EXERCISE REQUIREMENTS
Whenever the word "search" appears in a line of the data below, copy that line.

● ● ●

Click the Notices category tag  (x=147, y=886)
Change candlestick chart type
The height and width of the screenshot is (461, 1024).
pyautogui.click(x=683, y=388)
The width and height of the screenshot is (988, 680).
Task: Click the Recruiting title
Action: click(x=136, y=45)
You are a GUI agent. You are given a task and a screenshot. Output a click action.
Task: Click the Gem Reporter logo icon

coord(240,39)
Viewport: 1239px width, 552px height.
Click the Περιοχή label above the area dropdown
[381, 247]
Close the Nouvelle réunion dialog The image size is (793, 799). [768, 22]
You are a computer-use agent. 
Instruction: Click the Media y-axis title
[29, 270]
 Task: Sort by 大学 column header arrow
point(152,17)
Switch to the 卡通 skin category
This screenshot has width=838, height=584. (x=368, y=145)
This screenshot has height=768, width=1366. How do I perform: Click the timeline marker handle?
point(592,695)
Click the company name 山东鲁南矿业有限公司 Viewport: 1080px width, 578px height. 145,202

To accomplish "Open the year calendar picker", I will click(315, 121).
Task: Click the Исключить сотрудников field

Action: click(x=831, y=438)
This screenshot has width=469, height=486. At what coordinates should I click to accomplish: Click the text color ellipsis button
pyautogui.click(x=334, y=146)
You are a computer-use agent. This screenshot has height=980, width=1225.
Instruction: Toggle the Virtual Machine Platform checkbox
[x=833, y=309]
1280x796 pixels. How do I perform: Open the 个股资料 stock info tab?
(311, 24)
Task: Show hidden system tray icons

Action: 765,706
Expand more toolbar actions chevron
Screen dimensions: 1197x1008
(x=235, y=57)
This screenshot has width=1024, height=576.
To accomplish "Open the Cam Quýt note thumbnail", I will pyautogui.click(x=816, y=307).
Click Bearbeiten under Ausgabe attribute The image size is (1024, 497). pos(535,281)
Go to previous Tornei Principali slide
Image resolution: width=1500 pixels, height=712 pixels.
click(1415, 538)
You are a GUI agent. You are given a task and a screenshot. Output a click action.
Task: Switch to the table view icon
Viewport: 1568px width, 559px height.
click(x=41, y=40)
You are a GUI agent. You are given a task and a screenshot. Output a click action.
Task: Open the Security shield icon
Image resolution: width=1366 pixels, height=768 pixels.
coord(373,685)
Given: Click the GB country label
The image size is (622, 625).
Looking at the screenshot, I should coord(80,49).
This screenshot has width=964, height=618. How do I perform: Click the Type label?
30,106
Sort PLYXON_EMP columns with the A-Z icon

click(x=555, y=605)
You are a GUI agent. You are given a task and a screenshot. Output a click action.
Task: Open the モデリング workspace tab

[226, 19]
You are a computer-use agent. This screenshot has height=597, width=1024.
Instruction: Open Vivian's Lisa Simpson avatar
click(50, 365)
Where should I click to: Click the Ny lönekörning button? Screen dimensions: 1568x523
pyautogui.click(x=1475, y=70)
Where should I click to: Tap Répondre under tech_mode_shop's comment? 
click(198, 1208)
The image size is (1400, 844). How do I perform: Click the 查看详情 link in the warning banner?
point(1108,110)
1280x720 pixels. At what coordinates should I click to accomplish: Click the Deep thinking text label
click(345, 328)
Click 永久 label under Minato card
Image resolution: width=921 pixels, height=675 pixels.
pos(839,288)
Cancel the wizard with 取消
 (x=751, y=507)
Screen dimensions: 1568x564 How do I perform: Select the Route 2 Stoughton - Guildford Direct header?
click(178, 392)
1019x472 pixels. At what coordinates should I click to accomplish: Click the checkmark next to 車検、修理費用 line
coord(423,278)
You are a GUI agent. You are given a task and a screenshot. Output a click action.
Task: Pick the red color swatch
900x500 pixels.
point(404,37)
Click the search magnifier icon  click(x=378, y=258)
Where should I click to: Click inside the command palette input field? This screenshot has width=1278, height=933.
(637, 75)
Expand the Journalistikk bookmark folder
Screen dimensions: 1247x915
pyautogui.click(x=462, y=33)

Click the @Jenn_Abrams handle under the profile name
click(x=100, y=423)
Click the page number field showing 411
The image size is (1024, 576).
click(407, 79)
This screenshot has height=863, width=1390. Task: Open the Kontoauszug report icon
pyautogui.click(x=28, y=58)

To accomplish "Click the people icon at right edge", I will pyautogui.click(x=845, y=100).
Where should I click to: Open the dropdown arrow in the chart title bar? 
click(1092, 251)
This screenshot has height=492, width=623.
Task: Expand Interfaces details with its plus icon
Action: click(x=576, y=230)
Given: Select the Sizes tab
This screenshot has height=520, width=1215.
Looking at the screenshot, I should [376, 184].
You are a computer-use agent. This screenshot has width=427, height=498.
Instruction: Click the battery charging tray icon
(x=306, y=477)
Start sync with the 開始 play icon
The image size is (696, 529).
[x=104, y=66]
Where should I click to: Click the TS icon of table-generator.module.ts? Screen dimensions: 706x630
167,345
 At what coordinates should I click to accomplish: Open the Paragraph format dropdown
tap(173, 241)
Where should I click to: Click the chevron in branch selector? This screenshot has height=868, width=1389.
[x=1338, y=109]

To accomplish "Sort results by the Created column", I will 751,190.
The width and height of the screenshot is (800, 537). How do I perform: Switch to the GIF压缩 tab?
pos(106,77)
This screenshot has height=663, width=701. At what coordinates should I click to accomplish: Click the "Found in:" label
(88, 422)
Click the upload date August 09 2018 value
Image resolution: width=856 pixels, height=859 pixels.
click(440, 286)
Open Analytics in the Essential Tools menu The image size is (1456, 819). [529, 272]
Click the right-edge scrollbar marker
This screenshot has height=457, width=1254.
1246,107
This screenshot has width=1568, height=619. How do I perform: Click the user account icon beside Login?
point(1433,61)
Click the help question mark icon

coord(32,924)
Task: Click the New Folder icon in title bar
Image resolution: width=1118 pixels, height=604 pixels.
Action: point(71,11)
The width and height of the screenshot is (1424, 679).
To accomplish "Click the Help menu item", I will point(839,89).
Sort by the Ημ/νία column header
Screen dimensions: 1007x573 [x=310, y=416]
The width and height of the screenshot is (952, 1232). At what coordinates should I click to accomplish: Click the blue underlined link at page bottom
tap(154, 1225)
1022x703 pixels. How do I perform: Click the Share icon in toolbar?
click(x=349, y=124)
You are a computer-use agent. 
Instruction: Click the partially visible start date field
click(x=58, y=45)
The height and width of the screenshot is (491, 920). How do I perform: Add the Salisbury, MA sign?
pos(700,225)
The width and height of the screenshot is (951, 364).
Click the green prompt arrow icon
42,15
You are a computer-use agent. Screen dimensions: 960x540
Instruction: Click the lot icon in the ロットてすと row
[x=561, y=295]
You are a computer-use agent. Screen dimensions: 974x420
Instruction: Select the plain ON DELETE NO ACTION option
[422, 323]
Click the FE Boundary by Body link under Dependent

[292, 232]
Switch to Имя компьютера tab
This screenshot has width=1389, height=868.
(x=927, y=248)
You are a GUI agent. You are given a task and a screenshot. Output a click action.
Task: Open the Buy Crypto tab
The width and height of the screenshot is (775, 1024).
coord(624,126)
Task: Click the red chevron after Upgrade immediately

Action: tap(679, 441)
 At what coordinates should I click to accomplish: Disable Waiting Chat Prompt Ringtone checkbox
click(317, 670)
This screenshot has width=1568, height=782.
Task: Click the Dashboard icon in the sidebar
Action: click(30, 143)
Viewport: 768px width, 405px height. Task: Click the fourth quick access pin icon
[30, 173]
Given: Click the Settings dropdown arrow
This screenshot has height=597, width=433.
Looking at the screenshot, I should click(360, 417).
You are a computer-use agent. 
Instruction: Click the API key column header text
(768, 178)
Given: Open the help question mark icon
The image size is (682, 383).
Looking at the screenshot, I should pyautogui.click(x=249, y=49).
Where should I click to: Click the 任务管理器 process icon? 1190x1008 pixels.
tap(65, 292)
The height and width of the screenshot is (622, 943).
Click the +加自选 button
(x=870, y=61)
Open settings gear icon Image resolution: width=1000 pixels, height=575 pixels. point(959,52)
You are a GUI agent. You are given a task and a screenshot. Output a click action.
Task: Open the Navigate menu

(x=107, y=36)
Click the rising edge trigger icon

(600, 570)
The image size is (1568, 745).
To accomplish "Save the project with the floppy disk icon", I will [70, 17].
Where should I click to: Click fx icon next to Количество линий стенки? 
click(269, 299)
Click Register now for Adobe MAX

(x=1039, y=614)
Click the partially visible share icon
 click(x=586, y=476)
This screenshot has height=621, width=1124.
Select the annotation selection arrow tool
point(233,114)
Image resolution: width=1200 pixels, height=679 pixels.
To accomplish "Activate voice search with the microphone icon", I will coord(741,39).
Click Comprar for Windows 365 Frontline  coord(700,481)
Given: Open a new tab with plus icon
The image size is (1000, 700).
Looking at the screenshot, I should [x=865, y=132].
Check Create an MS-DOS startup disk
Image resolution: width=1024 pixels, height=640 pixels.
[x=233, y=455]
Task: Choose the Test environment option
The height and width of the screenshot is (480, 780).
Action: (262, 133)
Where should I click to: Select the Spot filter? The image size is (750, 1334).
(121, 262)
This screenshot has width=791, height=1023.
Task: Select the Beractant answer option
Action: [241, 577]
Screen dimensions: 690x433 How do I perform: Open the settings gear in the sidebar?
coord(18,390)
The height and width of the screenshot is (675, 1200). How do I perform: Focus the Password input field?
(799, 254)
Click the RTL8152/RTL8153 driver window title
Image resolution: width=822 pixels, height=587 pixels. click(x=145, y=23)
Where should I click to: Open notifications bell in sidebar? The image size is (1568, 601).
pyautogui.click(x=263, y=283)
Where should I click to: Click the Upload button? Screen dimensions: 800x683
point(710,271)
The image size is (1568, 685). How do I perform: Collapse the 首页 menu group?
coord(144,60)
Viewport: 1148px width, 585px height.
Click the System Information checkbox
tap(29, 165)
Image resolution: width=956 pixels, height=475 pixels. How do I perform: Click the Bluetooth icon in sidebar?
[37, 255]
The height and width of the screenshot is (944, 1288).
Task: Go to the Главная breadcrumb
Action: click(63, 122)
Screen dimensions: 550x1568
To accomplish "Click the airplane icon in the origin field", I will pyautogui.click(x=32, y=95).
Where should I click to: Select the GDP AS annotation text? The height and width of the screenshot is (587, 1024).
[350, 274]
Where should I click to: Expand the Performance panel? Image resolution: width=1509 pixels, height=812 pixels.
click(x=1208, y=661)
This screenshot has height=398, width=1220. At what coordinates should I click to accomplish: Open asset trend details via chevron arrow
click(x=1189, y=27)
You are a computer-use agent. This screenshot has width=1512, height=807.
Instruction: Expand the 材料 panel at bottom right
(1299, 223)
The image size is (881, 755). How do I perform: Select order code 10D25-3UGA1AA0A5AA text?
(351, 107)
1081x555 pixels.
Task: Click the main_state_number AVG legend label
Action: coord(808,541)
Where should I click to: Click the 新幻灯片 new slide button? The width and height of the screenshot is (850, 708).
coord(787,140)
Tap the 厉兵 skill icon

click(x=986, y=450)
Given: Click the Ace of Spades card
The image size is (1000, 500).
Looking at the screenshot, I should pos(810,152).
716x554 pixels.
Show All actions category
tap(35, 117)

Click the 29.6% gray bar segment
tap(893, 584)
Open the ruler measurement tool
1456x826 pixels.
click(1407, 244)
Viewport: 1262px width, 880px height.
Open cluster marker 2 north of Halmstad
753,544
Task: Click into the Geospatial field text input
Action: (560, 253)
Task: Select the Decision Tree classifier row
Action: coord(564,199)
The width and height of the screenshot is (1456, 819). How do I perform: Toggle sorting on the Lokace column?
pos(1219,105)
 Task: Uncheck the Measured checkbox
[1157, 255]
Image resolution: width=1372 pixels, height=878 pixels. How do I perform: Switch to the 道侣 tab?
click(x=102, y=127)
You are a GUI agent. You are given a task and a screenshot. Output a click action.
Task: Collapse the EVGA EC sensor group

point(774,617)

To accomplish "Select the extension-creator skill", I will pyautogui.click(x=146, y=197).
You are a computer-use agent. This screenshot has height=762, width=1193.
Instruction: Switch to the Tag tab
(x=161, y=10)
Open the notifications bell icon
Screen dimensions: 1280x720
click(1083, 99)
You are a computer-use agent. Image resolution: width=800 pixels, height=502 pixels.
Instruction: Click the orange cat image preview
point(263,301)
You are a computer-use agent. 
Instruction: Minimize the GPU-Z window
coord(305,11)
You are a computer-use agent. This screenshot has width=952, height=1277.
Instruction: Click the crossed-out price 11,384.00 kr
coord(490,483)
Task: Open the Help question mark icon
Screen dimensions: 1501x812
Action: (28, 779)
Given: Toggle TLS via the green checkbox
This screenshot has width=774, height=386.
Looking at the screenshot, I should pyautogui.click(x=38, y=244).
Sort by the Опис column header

● ● ●

RESPONSE AREA
Click the search magnifier icon  click(x=378, y=258)
To accomplish "Activate voice search with the microphone icon", I will coord(741,39).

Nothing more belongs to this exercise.